**DATASET ROWS**
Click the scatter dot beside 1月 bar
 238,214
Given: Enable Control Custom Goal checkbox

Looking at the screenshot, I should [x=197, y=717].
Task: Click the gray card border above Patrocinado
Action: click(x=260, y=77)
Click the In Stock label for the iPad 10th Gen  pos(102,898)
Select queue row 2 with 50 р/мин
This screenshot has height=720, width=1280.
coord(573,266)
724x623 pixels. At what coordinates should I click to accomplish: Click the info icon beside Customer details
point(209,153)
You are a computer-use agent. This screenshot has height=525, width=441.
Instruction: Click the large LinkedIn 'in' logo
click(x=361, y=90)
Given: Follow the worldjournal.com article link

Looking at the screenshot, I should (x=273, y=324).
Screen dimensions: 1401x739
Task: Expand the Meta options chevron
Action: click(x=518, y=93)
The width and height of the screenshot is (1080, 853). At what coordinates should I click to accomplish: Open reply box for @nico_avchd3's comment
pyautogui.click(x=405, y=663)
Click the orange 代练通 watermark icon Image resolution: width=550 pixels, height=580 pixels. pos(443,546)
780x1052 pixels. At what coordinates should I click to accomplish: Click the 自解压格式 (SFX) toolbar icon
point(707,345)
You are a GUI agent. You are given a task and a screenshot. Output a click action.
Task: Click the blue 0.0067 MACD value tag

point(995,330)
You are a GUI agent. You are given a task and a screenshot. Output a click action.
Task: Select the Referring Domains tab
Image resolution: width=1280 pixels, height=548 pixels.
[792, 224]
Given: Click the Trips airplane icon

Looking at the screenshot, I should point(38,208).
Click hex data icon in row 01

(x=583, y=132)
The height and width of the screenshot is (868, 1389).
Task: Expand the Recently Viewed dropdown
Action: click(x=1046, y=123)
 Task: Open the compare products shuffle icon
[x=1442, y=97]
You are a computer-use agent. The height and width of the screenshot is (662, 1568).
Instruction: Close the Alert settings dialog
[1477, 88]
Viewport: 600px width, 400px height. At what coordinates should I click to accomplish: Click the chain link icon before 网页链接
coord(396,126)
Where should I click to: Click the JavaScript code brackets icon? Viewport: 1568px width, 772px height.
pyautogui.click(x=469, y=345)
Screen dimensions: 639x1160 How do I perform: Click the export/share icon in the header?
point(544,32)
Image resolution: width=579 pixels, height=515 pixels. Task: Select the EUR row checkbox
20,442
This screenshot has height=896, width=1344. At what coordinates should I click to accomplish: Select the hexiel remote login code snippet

**SHORT PROBLEM**
Copy out the lines word for word, from the very first line through the line that holds "point(707,345)", including both.

**RESPONSE**
Click the scatter dot beside 1月 bar
 238,214
Given: Enable Control Custom Goal checkbox

Looking at the screenshot, I should [x=197, y=717].
Task: Click the gray card border above Patrocinado
Action: click(x=260, y=77)
Click the In Stock label for the iPad 10th Gen  pos(102,898)
Select queue row 2 with 50 р/мин
This screenshot has height=720, width=1280.
coord(573,266)
724x623 pixels. At what coordinates should I click to accomplish: Click the info icon beside Customer details
point(209,153)
You are a computer-use agent. This screenshot has height=525, width=441.
Instruction: Click the large LinkedIn 'in' logo
click(x=361, y=90)
Given: Follow the worldjournal.com article link

Looking at the screenshot, I should (x=273, y=324).
Screen dimensions: 1401x739
Task: Expand the Meta options chevron
Action: click(x=518, y=93)
The width and height of the screenshot is (1080, 853). At what coordinates should I click to accomplish: Open reply box for @nico_avchd3's comment
pyautogui.click(x=405, y=663)
Click the orange 代练通 watermark icon Image resolution: width=550 pixels, height=580 pixels. pos(443,546)
780x1052 pixels. At what coordinates should I click to accomplish: Click the 自解压格式 (SFX) toolbar icon
point(707,345)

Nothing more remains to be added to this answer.